- **What to work on**
Repeat every line that appears below, with nothing altered.

=== Information supplied ===

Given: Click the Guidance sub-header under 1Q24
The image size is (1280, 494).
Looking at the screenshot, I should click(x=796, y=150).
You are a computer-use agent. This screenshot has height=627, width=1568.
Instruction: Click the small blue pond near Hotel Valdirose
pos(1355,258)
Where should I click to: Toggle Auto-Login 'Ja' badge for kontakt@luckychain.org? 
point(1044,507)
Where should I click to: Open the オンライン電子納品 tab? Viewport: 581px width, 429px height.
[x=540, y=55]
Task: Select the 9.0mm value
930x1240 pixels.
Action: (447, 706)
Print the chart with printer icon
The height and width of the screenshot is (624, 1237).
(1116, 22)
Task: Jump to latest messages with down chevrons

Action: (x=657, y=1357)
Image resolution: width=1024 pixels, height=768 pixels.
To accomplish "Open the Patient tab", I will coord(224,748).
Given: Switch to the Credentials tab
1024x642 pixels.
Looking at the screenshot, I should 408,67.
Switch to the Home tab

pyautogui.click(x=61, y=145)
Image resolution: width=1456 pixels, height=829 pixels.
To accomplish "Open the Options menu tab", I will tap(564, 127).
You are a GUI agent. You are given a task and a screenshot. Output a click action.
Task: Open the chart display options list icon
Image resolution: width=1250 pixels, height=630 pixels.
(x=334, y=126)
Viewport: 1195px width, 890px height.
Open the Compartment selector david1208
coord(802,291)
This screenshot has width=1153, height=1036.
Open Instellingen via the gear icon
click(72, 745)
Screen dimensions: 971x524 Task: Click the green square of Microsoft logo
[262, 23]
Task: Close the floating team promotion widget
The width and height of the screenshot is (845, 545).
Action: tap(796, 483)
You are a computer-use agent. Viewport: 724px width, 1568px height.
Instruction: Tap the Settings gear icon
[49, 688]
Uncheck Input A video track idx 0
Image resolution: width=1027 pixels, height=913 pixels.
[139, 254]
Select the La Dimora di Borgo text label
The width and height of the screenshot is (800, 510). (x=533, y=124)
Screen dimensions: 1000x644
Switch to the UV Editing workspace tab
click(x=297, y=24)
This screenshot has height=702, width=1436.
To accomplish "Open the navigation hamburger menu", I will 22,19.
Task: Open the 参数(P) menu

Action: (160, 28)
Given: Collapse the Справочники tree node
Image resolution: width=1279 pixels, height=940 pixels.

===

- **Reply**
Given: Click the Guidance sub-header under 1Q24
The image size is (1280, 494).
Looking at the screenshot, I should click(x=796, y=150).
You are a computer-use agent. This screenshot has height=627, width=1568.
Instruction: Click the small blue pond near Hotel Valdirose
pos(1355,258)
Where should I click to: Toggle Auto-Login 'Ja' badge for kontakt@luckychain.org? 
point(1044,507)
Where should I click to: Open the オンライン電子納品 tab? Viewport: 581px width, 429px height.
[x=540, y=55]
Task: Select the 9.0mm value
930x1240 pixels.
Action: (447, 706)
Print the chart with printer icon
The height and width of the screenshot is (624, 1237).
(1116, 22)
Task: Jump to latest messages with down chevrons

Action: (x=657, y=1357)
Image resolution: width=1024 pixels, height=768 pixels.
To accomplish "Open the Patient tab", I will coord(224,748).
Given: Switch to the Credentials tab
1024x642 pixels.
Looking at the screenshot, I should 408,67.
Switch to the Home tab

pyautogui.click(x=61, y=145)
Image resolution: width=1456 pixels, height=829 pixels.
To accomplish "Open the Options menu tab", I will tap(564, 127).
You are a GUI agent. You are given a task and a screenshot. Output a click action.
Task: Open the chart display options list icon
Image resolution: width=1250 pixels, height=630 pixels.
(x=334, y=126)
Viewport: 1195px width, 890px height.
Open the Compartment selector david1208
coord(802,291)
This screenshot has width=1153, height=1036.
Open Instellingen via the gear icon
click(72, 745)
Screen dimensions: 971x524 Task: Click the green square of Microsoft logo
[262, 23]
Task: Close the floating team promotion widget
The width and height of the screenshot is (845, 545).
Action: tap(796, 483)
You are a computer-use agent. Viewport: 724px width, 1568px height.
Instruction: Tap the Settings gear icon
[49, 688]
Uncheck Input A video track idx 0
Image resolution: width=1027 pixels, height=913 pixels.
[139, 254]
Select the La Dimora di Borgo text label
The width and height of the screenshot is (800, 510). (x=533, y=124)
Screen dimensions: 1000x644
Switch to the UV Editing workspace tab
click(x=297, y=24)
This screenshot has height=702, width=1436.
To accomplish "Open the navigation hamburger menu", I will 22,19.
Task: Open the 参数(P) menu

Action: (160, 28)
Given: Collapse the Справочники tree node
Image resolution: width=1279 pixels, height=940 pixels.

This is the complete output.